[09/25, Paper] MoE-CAP accepted to NeurIPS 2025 (Dataset and Benchmark Track).
Excited to share that MoE-CAP has been accepted to NeurIPS 2025 (Datasets and Benchmarks Track)! 🎉
The Problem: Sparse Mixture-of-Experts (MoE) models are the go-to architecture for scaling LLMs efficiently—but deploying them is hard. They depend on heterogeneous compute and memory, making three-way trade-offs between Cost, Accuracy, and Performance (CAP) inevitable. Yet no benchmark captures these trade-offs well.
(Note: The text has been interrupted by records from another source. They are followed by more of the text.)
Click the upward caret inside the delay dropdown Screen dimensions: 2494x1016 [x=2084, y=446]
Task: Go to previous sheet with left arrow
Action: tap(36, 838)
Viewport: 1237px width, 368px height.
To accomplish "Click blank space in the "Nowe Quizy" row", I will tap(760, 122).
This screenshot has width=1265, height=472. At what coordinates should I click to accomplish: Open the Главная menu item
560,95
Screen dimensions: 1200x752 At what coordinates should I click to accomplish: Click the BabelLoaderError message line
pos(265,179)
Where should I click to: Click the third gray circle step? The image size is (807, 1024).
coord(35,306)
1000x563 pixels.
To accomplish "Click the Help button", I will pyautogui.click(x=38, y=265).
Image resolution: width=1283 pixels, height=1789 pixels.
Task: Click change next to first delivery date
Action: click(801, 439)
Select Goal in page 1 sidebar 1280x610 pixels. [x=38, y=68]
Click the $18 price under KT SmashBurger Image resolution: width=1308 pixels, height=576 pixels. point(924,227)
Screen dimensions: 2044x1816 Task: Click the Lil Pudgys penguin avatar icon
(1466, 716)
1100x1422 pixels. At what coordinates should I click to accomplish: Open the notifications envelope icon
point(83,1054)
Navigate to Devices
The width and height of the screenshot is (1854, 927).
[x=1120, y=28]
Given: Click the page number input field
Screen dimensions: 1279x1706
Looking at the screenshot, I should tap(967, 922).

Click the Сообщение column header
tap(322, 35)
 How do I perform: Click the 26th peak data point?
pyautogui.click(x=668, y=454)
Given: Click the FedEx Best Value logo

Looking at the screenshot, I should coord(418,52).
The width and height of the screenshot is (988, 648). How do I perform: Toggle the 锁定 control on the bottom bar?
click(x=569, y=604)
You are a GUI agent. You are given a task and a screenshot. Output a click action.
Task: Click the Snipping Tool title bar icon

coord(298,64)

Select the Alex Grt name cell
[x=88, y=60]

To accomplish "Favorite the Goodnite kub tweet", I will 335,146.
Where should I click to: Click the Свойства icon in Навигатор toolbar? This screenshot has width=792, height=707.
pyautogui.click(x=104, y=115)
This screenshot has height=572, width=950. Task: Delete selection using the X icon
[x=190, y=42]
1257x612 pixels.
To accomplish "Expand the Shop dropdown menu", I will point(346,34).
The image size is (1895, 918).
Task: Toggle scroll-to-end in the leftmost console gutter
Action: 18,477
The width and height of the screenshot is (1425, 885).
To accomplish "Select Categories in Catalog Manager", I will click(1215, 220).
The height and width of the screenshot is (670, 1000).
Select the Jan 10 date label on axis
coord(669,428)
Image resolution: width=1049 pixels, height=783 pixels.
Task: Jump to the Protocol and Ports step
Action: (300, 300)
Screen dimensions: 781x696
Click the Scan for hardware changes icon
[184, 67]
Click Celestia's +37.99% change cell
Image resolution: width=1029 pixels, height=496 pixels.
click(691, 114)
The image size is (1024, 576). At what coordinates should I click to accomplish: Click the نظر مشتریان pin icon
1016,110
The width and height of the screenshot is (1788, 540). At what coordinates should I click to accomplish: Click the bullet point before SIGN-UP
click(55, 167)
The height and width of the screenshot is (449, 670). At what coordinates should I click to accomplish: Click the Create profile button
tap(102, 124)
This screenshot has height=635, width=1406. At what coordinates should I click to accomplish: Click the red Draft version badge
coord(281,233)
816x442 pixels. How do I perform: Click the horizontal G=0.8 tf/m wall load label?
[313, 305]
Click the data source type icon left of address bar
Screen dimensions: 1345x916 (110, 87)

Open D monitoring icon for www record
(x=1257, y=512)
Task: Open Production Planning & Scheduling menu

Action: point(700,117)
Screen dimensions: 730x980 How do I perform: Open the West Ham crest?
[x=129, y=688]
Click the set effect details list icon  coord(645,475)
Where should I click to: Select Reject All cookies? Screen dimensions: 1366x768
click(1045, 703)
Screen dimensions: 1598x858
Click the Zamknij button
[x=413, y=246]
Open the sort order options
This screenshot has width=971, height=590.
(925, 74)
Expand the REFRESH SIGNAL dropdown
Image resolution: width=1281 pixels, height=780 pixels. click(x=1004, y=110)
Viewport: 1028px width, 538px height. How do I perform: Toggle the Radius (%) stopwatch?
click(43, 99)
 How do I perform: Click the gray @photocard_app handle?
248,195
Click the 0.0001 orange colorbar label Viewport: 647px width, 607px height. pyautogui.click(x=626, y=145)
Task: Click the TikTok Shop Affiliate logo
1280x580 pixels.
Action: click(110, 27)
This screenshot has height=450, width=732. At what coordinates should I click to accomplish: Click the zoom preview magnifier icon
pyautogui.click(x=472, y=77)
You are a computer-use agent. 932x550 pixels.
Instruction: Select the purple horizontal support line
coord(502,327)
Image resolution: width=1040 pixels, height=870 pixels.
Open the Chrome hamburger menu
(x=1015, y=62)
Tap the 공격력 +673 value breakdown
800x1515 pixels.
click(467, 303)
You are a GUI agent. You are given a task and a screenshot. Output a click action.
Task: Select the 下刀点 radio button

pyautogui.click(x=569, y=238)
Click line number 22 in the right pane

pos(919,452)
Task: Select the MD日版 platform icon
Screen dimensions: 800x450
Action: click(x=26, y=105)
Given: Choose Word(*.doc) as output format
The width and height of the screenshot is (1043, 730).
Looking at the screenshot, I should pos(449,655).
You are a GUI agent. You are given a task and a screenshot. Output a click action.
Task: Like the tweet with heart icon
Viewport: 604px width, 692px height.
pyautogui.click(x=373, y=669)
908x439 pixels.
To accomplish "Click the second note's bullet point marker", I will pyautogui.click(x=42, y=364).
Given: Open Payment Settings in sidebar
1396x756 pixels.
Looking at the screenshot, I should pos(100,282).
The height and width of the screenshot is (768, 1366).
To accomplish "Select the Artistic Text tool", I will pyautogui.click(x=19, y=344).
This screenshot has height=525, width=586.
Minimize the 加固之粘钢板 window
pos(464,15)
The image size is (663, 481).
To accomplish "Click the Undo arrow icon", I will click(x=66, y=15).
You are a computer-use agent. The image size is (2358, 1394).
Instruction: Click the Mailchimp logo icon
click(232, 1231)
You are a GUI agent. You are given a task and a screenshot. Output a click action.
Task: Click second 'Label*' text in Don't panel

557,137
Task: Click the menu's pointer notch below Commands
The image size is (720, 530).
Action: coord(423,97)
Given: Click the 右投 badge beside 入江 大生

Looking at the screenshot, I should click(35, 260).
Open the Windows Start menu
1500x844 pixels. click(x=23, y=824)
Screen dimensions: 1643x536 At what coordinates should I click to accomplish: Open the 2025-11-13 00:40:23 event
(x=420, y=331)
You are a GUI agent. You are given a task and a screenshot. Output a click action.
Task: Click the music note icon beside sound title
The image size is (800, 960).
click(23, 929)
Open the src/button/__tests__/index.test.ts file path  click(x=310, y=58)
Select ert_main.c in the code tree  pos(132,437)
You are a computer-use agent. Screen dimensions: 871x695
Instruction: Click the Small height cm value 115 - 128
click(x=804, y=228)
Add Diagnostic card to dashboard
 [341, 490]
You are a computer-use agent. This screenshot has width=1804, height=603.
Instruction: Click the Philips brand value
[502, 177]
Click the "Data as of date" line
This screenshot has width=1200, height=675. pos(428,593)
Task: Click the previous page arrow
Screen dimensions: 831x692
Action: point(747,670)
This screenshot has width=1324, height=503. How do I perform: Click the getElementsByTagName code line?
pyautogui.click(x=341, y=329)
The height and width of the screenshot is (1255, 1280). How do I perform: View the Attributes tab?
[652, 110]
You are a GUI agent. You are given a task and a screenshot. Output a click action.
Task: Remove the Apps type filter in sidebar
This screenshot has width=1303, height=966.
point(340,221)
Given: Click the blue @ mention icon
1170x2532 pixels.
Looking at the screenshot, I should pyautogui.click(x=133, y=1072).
Our Contribution: MoE-CAP is the first benchmark purpose-built for MoE systems. Our key finding: achieving an optimal balance across all three CAP dimensions is fundamentally difficult—MoE systems typically optimize two at the expense of the third. We call this the MoE-CAP trade-off.
What we introduce:
- 📊 CAP Radar Diagram — a new visualization tool to intuitively map Cost-Accuracy-Performance trade-offs
- S-MBU (Sparse Memory Bandwidth Utilization) — a sparsity-aware memory metric
- S-MFU (Sparse Model FLOPS Utilization) — a sparsity-aware compute metric
These metrics enable accurate, apples-to-apples benchmarking of MoE systems across diverse hardware and deployment scenarios.
Paper: https://arxiv.org/abs/2412.07067
Looking forward to presenting at NeurIPS 2025!